Commissioner J.D. Evans dies
By From staff reports
Published in News on December 18, 2012 1:46 PM
J.D. Evans, who brought both character and personality to the Wayne County Board of Commissioners for over a decade, died Monday at Wayne Memorial Hospital.
He was 71.
"J.D. was absolutely a gentleman and a scholar," said Steve Keen, the chairman of the board of commissioners. "He knew everybody and everybody knew him. He was a fine gentleman and a thinker. He taught me a lot.
"He had a deep love for education and for all the children of Wayne County," Keen said. "He was always pro education and wanted to do what was best, not only for Dudley, but for the rest of the county as well."
"He was the type of man that everybody loved," Commissioner John Bell said. "He would have a difference of opinion with you but he'd still be friends."
"J.D. Evans was one honest soul," former Commissioner Jack Best said. "He was a good man. He wanted to do what was best for Wayne County, not what was best for J.D. Evans."
Evans taught science and math at the former Carver High School in Mount Olive and was assistant principal at Southern Wayne High before becoming director of the Diagnostic Center for school administration.
Evans' health had been failing for some time. He was stricken with cancer and underwent brain surgery in April. He was recovering but became dehydrated in recent months, forcing an extended hospital stay.

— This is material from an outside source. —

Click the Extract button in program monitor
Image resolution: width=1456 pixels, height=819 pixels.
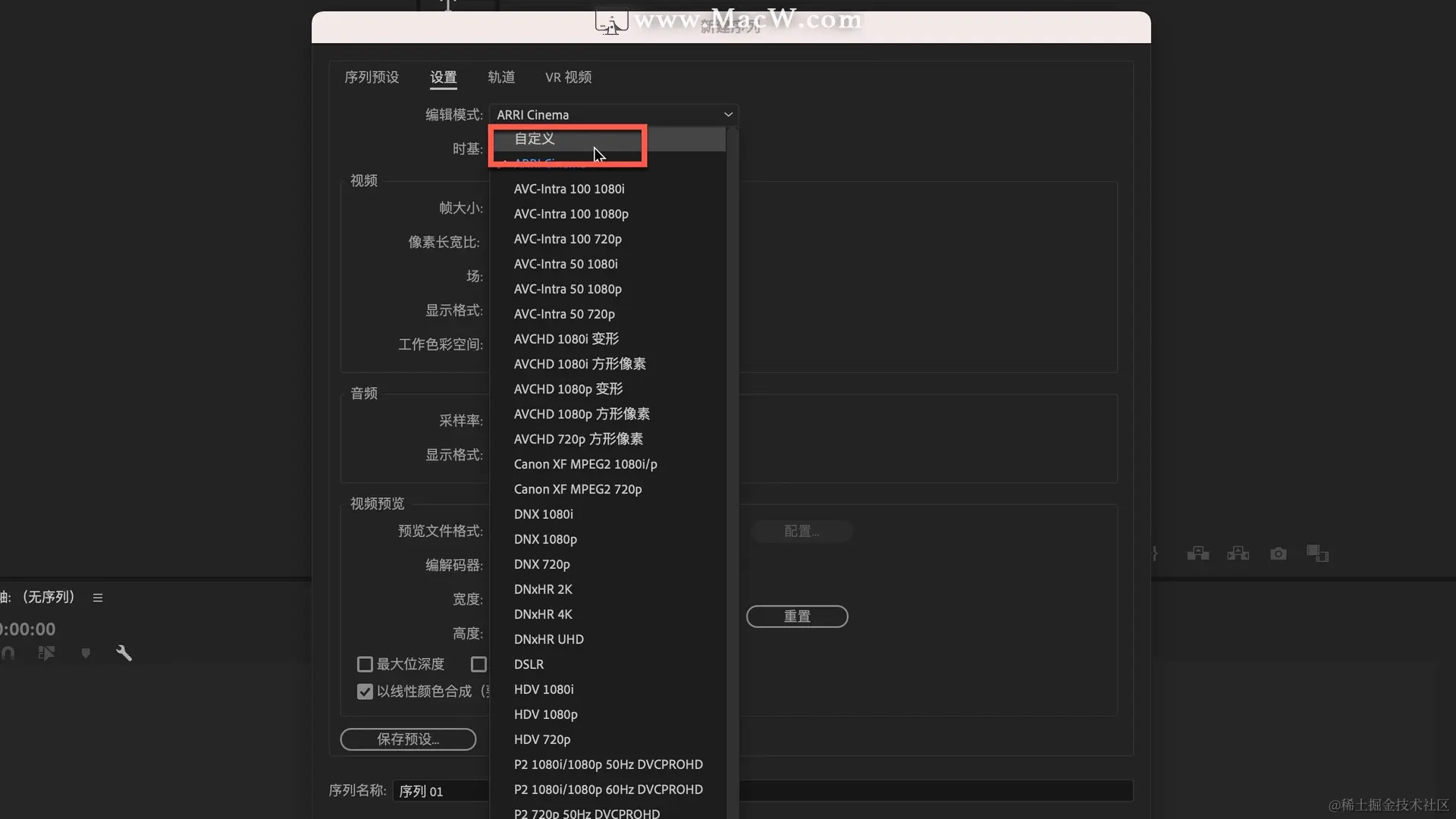[1238, 554]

Still, he remained upbeat and said only recently that he expected to recover and to return to his post.
Evans, a retired school teacher and administrator, was appointed to the board of commissioners in 2000 to replace Jimmie Ford, who was appointed to a seat in the state House.
Ford said he had just visited with Evans over the weekend, and was shocked by the news today of his passing.
"He was real quiet then," he said. "I had no idea that it was going to be this soon, any indication that he would be passing away at this stage.
"He was one of my best friends. We could talk any hour of the day or night. Gee, whiz, we were the best."
Ford and Evans had spent the bulk of the past decade volunteering in the public schools, mentoring and working with youths, until declining health slowed Evans down in the past year.
"We did motivation work if you will in the public school system," Ford said. "He loved it, and I loved assisting him in doing that.
"Wayne County will certainly miss him. He was a good person, a good-hearted person. He knew everybody in Wayne County. I think all the folks were his students he had taught at one time or another."
He also did a fine job as county commissioner, having recently been re-elected to serve another term.
"I think that J.D. was the kind of county commissioner the public really had a lot of respect in," Ford said. "The way he looked out for all citizens of Wayne County, whether it was education or any other issue that might come up, his heart was for all the citizens here in Wayne County."
"I got along with very well with J.D.," said former Commissioner Andy Anderson. "He had a knowledge of planning and was a stable, steady influence on the board.
"I'll miss him. I hate it for his family."
Commissioners will have to determine who to fill the rest of Evans' term. He was just re-elected to a four-year term in November. By law, they must appoint someone who is a Democrat, like Evans, and is a resident of District 2, which Evans represented.
Funeral arrangements are incomplete at J.B. Rhodes Funeral Home.